§ What is expected
Copy the entries word for word from the line that contains "You are a GUI" through the end of the entries, leaving the pictures out.

** Start of Extracted material **

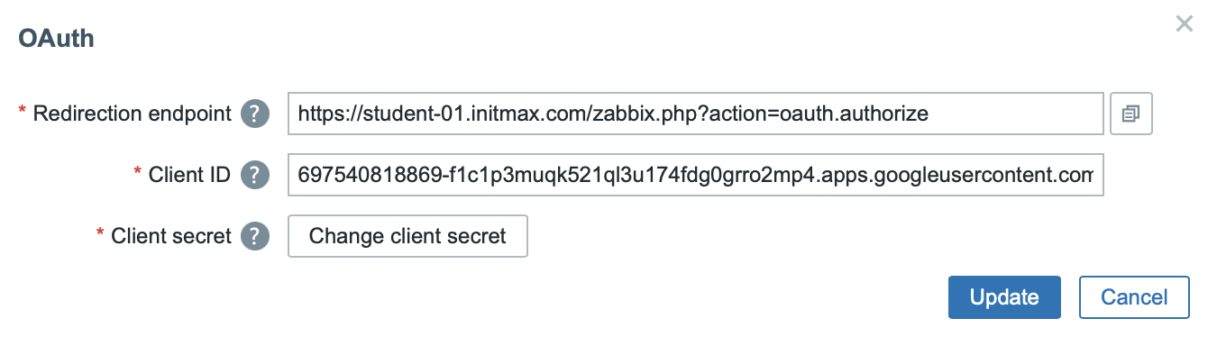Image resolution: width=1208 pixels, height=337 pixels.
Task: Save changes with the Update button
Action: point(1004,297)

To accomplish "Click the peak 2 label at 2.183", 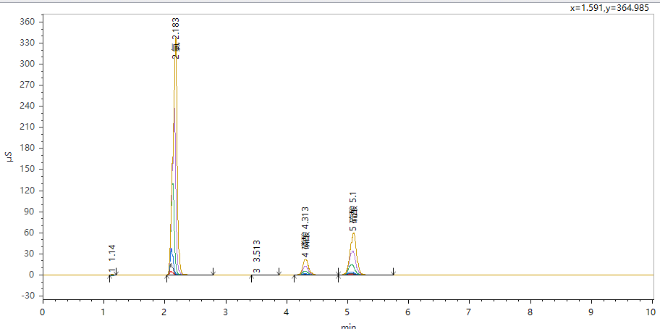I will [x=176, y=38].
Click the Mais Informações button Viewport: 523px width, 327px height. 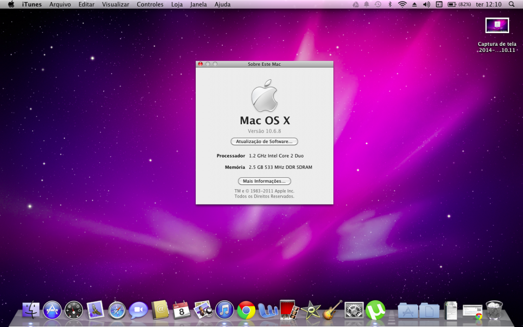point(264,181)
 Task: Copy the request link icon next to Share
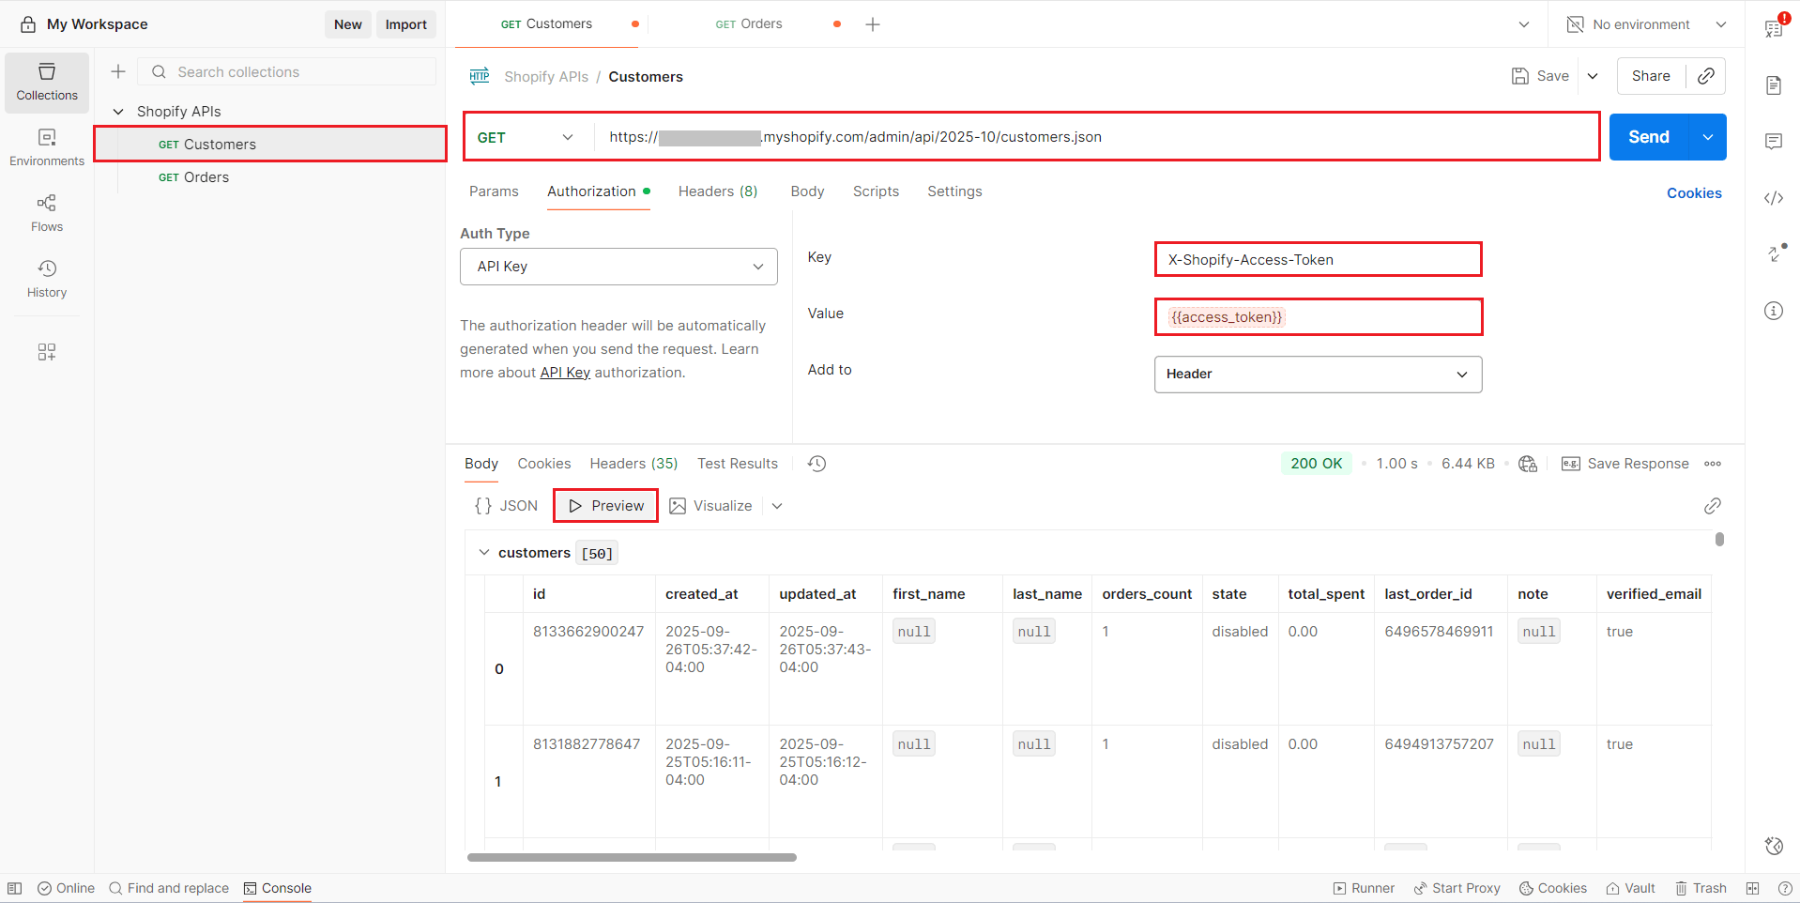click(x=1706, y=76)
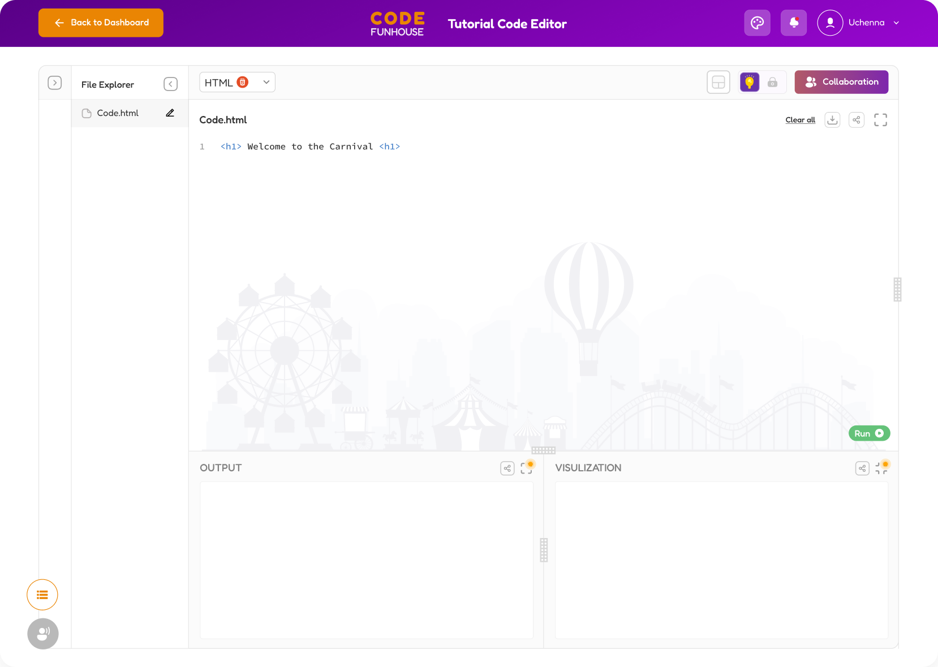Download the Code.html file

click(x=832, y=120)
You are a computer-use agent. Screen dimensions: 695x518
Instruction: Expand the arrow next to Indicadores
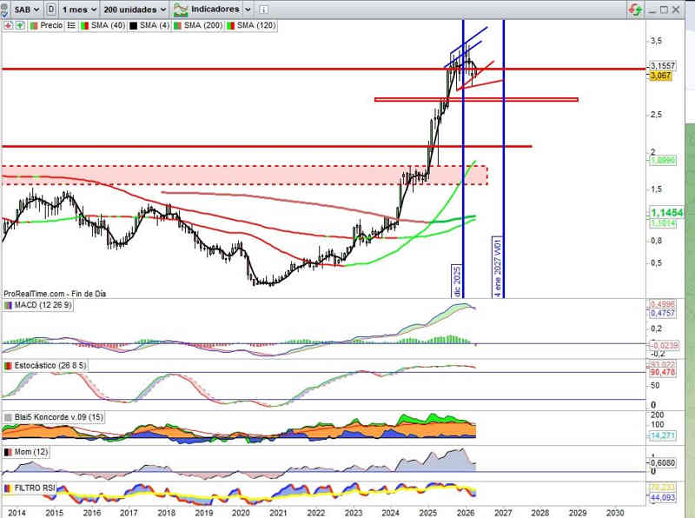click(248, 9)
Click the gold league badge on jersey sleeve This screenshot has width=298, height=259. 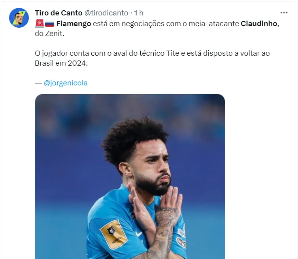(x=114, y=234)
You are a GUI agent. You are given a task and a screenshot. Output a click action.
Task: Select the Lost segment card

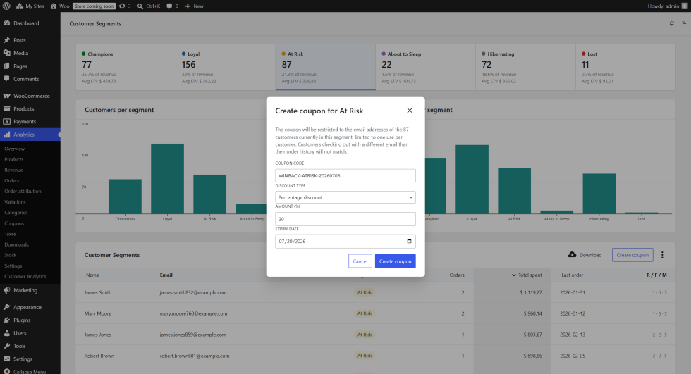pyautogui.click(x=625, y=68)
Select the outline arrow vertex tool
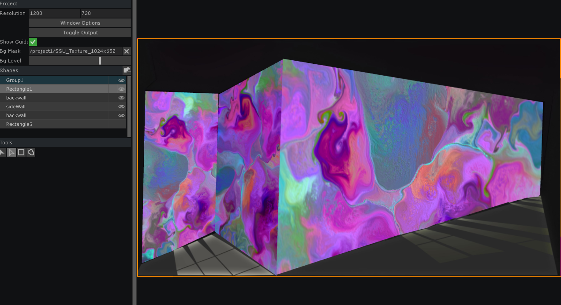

** End of Extracted material **

§ Answer for the task
You are a GUI agent. You are given a task and a screenshot. Output a click action.
Task: Select the Lost segment card

pyautogui.click(x=625, y=68)
Select the outline arrow vertex tool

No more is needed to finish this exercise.